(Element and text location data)
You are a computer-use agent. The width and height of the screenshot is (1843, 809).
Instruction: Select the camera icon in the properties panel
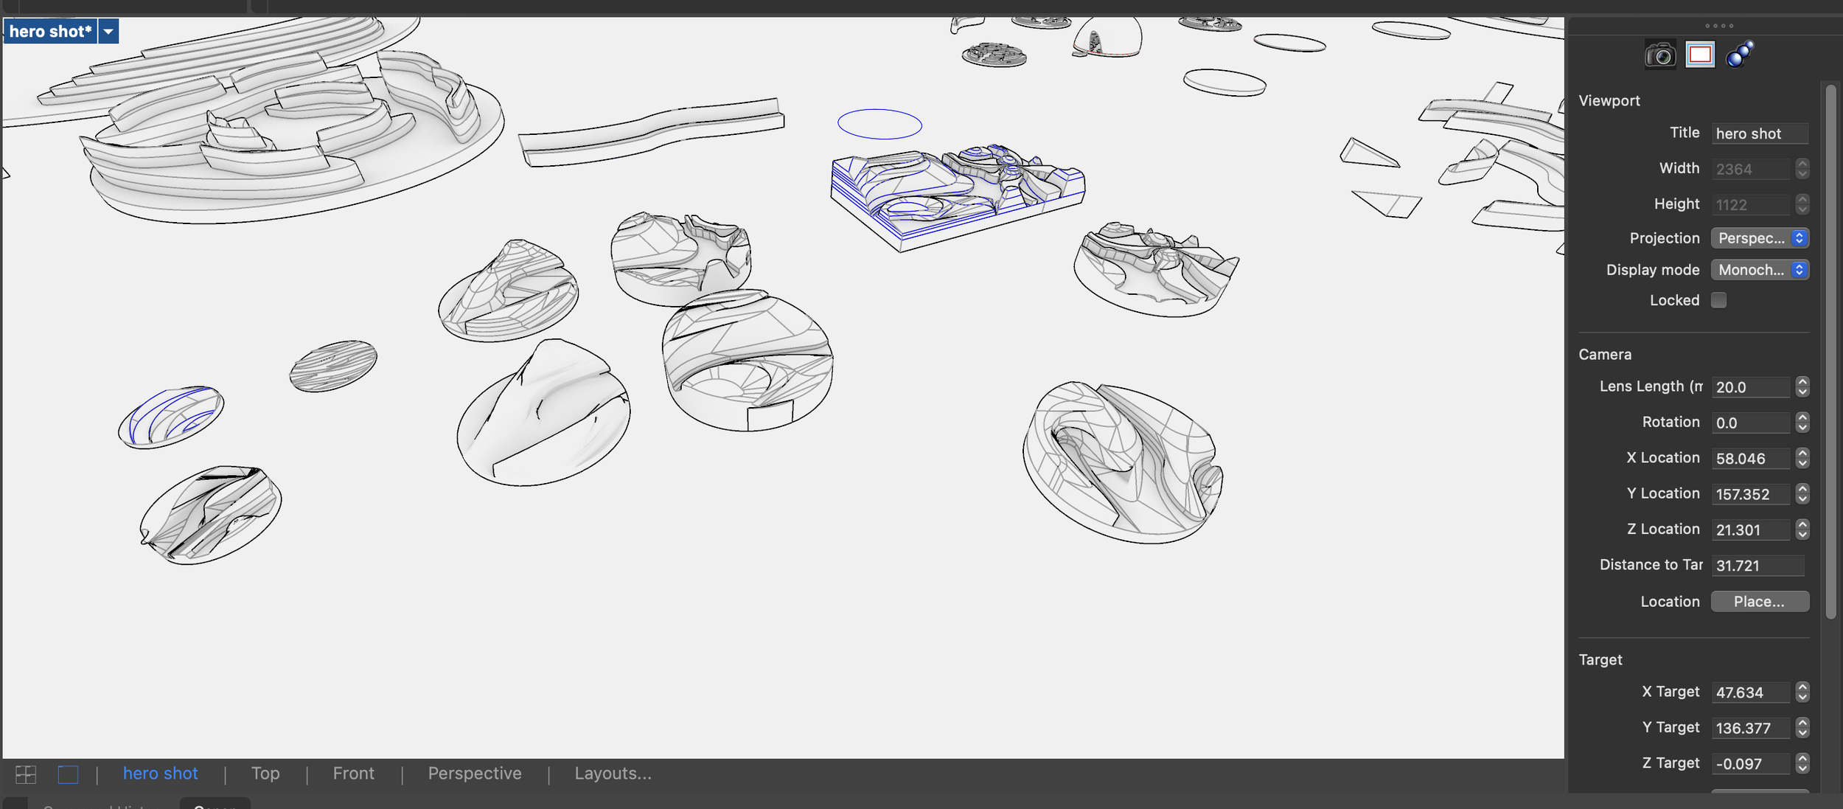pyautogui.click(x=1660, y=53)
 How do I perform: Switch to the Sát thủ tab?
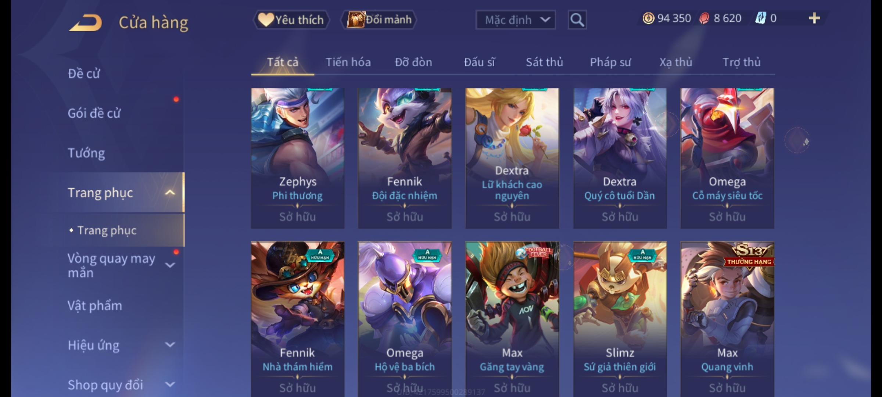click(544, 62)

• _Aim_:
Change "icon" to "button" throughout the records and reproduce them with everything else unchanged, leaving out the pictures.

• _Written solution_:
You are a computer-use agent. The width and height of the screenshot is (1843, 809).
Instruction: Select the camera button in the properties panel
pyautogui.click(x=1660, y=53)
 How do I perform: Switch to the Sát thủ tab?
click(544, 62)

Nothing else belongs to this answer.